▶ _Passage to read_
BC Road Trip: The Arrow Lakes Ferry System

As I left Nakusp, the first part of the route involved navigating the lake ferry system, a unique and delightful way to experience the stunning landscapes of British Columbia. The Arrow Lakes Ferry service is an essential transportation link that connects the communities along the Arrow Lakes in British Columbia, Canada.

The ferry service is managed by the Province of British Columbia and is considered crucial in reducing the distance and time required to travel between communities. It offers a cost-effective and time-saving alternative to longer road detours, especially for those travelling between communities located on opposite sides of the lakes.

The Upper Arrow Lakes Ferry service operates between Shelter Bay and Galena Bay. The Arrow Lakes Ferry service operates year-round, adjusting its schedule seasonally to meet the demands of travellers. This free ferry ride is a 20-minute-long voyage that is quite beautiful. The ferry itself is an open-deck ferry with a capacity of 80 vehicles. Galena Bay to Shelter Bay

Galena Bay (east) and Shelter Bay (west) are small communities in the West Kootenay region of British Columbia. During the mining rushes and booms during the late 1800s and early 1900s, thousands of prospectors and settlers arrived in BC and a need for transportation of people and goods became a priority. Steamships were in constant motion but weren't able t handle the demand. When the Canadian Pacific Railway (CPR) completed the railway line (1886) through the Selkirk Mountains, Galena and Shelter Bays became the hubs connecting the railway and steamboats on Upper Arrow Lake. When the Keenleyside Dam was built in the 1960s, many of the communities, including Galena and Shelter Bay were flooded. The communities were relocated to their current locations.

Shelter Bay Provincial Park

Within several hundred meters of the ferry terminal is the lovely Shelter Bay Provincial Park. This park is a great place to stop for a swim or a picnic before carrying along the highway. It also offers some camping in unshaded, open sites in a small campground with pit toilets ($23 CAD) for those arriving on later ferries and needing a place to spend the night. This is also a great bay for many water activities as it is calm and sheltered.

[Stored entries]

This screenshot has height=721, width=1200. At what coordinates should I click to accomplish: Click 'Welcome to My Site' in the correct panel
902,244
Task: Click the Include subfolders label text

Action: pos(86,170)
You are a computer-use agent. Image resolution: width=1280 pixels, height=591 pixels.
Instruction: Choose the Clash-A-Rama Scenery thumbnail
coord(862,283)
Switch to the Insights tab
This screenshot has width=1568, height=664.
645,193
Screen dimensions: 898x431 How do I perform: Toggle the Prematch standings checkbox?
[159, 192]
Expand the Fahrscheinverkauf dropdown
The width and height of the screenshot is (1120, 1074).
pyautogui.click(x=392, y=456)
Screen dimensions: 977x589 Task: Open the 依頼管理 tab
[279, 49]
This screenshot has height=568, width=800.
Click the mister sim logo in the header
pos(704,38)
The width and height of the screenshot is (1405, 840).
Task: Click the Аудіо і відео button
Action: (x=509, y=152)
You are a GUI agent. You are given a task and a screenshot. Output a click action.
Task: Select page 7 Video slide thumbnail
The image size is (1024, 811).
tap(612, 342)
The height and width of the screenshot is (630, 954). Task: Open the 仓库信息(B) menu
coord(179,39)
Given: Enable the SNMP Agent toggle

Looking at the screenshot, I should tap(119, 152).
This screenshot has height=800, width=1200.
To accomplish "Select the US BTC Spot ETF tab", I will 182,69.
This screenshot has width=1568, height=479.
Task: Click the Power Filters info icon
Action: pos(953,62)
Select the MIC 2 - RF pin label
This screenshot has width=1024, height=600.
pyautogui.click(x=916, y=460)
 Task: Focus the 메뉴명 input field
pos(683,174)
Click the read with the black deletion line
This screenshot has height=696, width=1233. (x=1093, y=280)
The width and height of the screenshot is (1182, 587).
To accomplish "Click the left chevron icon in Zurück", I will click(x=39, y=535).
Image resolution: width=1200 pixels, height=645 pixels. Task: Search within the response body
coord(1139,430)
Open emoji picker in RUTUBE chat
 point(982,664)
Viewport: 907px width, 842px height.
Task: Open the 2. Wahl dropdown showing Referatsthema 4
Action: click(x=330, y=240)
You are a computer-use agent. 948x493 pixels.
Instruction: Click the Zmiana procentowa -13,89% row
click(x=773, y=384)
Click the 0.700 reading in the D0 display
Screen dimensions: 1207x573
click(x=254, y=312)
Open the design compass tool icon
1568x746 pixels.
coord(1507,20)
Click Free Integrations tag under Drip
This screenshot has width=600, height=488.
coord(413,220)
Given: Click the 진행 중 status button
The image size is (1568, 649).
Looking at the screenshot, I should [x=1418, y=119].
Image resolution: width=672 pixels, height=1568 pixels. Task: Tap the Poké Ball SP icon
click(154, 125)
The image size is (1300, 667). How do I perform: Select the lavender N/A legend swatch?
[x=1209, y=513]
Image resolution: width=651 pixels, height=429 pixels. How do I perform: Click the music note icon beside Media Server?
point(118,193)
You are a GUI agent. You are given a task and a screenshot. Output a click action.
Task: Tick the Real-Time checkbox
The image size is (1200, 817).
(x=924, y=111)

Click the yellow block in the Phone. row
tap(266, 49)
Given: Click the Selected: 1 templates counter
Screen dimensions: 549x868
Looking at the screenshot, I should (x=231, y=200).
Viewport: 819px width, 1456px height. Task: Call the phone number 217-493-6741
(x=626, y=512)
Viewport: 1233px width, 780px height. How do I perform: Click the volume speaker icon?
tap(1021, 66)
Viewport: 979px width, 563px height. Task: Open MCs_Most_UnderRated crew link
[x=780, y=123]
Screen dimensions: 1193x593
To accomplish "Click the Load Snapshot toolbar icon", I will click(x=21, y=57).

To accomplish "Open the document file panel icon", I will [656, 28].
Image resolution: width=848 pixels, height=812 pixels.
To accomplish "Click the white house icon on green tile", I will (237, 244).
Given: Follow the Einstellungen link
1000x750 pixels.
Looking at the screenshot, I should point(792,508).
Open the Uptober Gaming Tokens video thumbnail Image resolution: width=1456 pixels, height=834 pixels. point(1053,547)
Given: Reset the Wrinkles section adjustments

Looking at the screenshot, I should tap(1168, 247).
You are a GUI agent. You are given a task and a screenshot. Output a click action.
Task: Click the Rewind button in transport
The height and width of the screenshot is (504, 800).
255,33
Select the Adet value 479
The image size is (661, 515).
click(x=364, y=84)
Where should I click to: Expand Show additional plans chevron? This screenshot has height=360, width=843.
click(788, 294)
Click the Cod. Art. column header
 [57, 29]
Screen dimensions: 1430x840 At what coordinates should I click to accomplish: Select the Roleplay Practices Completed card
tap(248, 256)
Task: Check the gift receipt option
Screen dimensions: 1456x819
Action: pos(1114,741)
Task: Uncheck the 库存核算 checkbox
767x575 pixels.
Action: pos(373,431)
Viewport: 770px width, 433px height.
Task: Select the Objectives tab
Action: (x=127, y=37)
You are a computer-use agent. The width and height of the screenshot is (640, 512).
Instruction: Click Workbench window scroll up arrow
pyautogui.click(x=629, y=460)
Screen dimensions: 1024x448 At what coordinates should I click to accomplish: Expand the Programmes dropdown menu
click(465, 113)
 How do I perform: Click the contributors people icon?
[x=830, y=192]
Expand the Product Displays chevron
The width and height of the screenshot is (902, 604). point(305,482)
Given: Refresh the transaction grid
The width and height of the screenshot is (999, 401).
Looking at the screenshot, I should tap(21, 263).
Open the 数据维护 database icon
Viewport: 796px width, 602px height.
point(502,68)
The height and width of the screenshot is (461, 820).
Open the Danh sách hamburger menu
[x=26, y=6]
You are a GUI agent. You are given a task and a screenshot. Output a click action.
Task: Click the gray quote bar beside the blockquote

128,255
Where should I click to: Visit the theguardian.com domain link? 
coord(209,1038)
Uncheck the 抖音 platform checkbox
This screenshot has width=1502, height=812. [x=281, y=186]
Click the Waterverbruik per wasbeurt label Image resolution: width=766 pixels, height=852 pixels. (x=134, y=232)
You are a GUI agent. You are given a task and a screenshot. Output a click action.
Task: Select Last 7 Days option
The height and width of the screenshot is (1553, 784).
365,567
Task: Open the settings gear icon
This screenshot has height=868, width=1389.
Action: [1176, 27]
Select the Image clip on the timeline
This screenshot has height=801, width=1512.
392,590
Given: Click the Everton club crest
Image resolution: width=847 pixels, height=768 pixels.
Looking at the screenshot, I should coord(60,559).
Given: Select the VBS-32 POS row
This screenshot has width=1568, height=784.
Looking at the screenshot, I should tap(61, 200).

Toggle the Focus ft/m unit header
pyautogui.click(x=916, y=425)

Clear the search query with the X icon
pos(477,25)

▶ _Request A_
Do these statements agree with the Arrow Lakes ferry passage? For each, answer yes or no and quote the words of the passage that decide it.
(i) Riders pay a fee for the crossing between Shelter Bay and Galena Bay.
(ii) The ferry can carry 80 vehicles.
(iii) The Keenleyside Dam was built in the 1960s.
▶ _Request B_
Could you return the Arrow Lakes ferry passage from "BC Road Trip: The" to "British Columbia, Canada.", copied word for word?
▶ _Request C_
Can you take the Arrow Lakes ferry passage further, picking up after its final sentence?

▶ _Result A_
(i) No: "This free ferry ride is a 20-minute-long voyage that is quite beautiful."
(ii) Yes: "The ferry itself is an open-deck ferry with a capacity of 80 vehicles."
(iii) Yes: "When the Keenleyside Dam was built in the 1960s, many of the communities, including Galena and Shelter Bay were flooded."

▶ _Result B_
BC Road Trip: The Arrow Lakes Ferry System

As I left Nakusp, the first part of the route involved navigating the lake ferry system, a unique and delightful way to experience the stunning landscapes of British Columbia. The Arrow Lakes Ferry service is an essential transportation link that connects the communities along the Arrow Lakes in British Columbia, Canada.

▶ _Result C_
After a brief stop, I carried along the highway. I planned to make my way to Yoho National Park. I had a vague plan to stay near the town of Field or Golden but everything was going to depend upon the weather -- which was not looking at all promising. The forecast was calling for rain, something sorely needed to tamp down the wildfires raging throughout BC. Unfortunately, there were also thunderstorms in the forecast which increased the risk of new fire starts. Although the views continued to awe (when the clouds lifted enough to see the mountains), the dreary weather discouraged me from making stops along the way, so I drove straight on to Golden.

The Golden Riverfront Campground (Nicholson, BC)

As usual, I hadn't booked ahead. Knowing that my bed is always with me, I can get quite lackadaisical about where that bed will be parked. I first checked out the Golden Municipal Campground. The Municipal Campground seemed like an ideal location near the town but once I arrived and looked at the grounds, I decided it was more crowded and had less privacy than I wanted, so I opened up Google Maps and located a couple of campgrounds in the nearby community of Nicholson that looked promising.

Nicholson is easily accessible for travellers exploring the Rockies and the surrounding national parks. It was the construction of the CPR i n the late 1800s that brought railway workers and settlers to the area and formed this small community. The name "Nicholson" is in honour of Sir Charles Nicholson, a prominent figure in the CPR. The campground I eventually settled on was The Golden Riverfront Campground. I was delighted as the clouds cleared and the evening turned bright and sunny.

Location 🏕️ 🏕️ 🏕️ 🏕️

Nicholson is about 7 km south of Golden on Hwy 95. It is easy access to Golden and Yoho National Park. The property includes access to the Columbia River, a swimming area, a sandy beach, and a wetlands area for wildlife viewing.

Amenities 🏕️ 🏕️ 🏕️ 🏕️ 🏕️

This huge private campground includes everything imaginable. The office can arrange many adventures and rentals for visitors. There are more than 100 campsites with all kinds of different settings from open pads, and treed sites, plus yurts and RV rentals.

The wash house was the best I've seen. It was a beautiful, well-designed building that included sparkling clean and modern flush toilets, showers, and laundry. The room that surprised me the most was the family bathroom which included a bathtub!

The property caters to groups with an event pavilion and several large group campsites, one that even includes a "warming house".

Campsites 🏕️ 🏕️ 🏕️ 🏕️ 1/2

There is a huge range of different sites. I had a wonderfully private, treed site that included water and 30-amp power hook-ups ($44 CAD. Unserviced tent sites $39 CAD). It was rather narrow and a fair distance from the wash house but comfortable. There were walk-in and drive-in tent sites, pull-through powered sites for larger RVs, as well as a good selection of back-in serviced sites.

Nearby Activities/Services 🏕️ 🏕️ 🏕️ 🏕️ 🏕️

There is a large open landing field at the front of the property where paragliding and hand-gliding adventures can be arranged through the office. Visitors can also choose to rent kayaks, paddle boards, and e-bikes.

The RV village area where I was parked was close to the Columbia River and a swimming area and beach. The wetland wildlife viewing area edges the back of the property.

Noise Levels 🏕️ 🏕️ 🏕️ 🏕️ 🏕️

The area I was in was very quiet. The sites around me had RVs parked in them but I did not see anyone around them during my mid-week stay. There is no road noise. There was no activity on the Landing Field while I was there.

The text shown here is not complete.